[WIP] Categorical split for decision tree #3346

MatthieuBizien · 2014-07-05T21:27:44Z

Contrary to many algorithms that can only use dummy variables, decision trees can behave differently for categorical data. The leaves of a node will partition the categories. We could expect a better accuracy in some cases, and to limit the number of dummy columns. This is the default behavior of R randomForest package.

I am currently implementing that in sklearn, using the Cython classes. I propose to ask a categorical_features option to the decision trees classes (DecisionTreeClassifier, DecisionTreeRegressor, ExtraTreeClassifier, ExtraTreeRegressor). This option could be, like in other modules of sklearn, 'None', 'all', a mask or a list of features.

Each feature could have up to 32 classes, because we will have to test all the combinaisons, so 2**31 cases. This limit allows us to use a binary representation of a split. The same limit exists in R, I think for the same reasons.

This is a work in progress, and not ready to be merged. I prefer to release it early, so I could have feedbacks.

This reverts commit 004ac5a.

We could use std::map and std::set. Compilation fail.
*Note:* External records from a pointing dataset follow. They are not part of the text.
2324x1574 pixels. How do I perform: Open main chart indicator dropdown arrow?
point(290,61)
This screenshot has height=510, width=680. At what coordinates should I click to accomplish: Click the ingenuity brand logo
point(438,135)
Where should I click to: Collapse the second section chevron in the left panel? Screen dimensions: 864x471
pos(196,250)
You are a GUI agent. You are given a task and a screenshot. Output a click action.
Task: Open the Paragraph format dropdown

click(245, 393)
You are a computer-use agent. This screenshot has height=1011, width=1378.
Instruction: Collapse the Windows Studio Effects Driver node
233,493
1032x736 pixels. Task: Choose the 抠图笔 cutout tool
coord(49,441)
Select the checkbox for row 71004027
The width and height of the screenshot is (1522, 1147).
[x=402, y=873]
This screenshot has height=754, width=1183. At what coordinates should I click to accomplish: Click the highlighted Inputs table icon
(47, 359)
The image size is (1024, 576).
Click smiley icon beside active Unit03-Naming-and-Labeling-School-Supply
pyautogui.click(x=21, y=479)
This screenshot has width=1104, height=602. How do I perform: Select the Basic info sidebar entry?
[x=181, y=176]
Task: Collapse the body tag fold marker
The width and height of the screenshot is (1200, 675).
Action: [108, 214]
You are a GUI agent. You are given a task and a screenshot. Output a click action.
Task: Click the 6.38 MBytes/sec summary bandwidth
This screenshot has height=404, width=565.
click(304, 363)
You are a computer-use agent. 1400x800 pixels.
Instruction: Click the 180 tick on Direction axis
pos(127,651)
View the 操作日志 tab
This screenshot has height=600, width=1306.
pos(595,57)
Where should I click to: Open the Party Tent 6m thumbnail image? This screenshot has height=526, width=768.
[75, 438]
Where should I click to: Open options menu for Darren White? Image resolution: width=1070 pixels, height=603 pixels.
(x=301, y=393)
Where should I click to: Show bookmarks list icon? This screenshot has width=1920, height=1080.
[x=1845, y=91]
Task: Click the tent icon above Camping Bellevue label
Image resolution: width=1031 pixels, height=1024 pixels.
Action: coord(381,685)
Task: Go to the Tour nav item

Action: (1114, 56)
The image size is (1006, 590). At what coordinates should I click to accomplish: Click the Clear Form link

This reverts commit 08ab279.

This reverts commit adb3087.

coveralls · 2014-07-05T21:40:12Z

Coverage decreased (-0.04%) when pulling cc3eb48 on MatthieuBizien:categorical_split into 1775095 on scikit-learn:master.

gallamine · 2014-07-09T20:45:49Z

Each feature could have up to 32 classes, because we will have to test all the combinaisons, so 2**31 cases.

Can you explain this part a bit more? You're testing all permutations of subsets of the data?

MatthieuBizien · 2014-07-10T00:15:37Z

Yes, I have to test all permutations. Because of the symmetry of the problem, without any loss of generality, we can assume the first class is in the left leaf, so we have to test 2**31 cases in the worst case (i.e. 32 classes), and not 2**32.

2**31 is a lot, but it is still computable, and it is the worst case, when the user provide 32 classes. If the number of classes is less important, or if the tree had already been split on this feature, the complexity would be less important. I assume that for most real world cases, the number of classes will be small.

We can imagine some heuristics if we have many classes (it is "just" discrete optimization), but it is, I think, too soon.

gallamine · 2014-07-10T16:32:58Z

Do you have any thoughts on how you'd handle the case when the user provides more than 32 categories? I'm thinking of my own work where almost everything has more than 32 categories (e.g. country or postal codes)

MatthieuBizien · 2014-07-10T20:57:35Z

At the beginning, I think it is easier not to handle that case, to raise an exception and to ask the user to use dummy variables. When this pull request will be working and merged, it will be possible to start working on heuristics for finding the best split, without testing all combinaisons. I am not a specialist of discrete optimization, but I am sure there are efficient algorithms for that. The underlying structure will also need to be different because we will no longer be able to store a split in an int32.

jnothman · 2014-07-10T22:47:23Z

Contrary to many algorithms, that can only use dummy variables, decision
trees can behave differently for categorical data.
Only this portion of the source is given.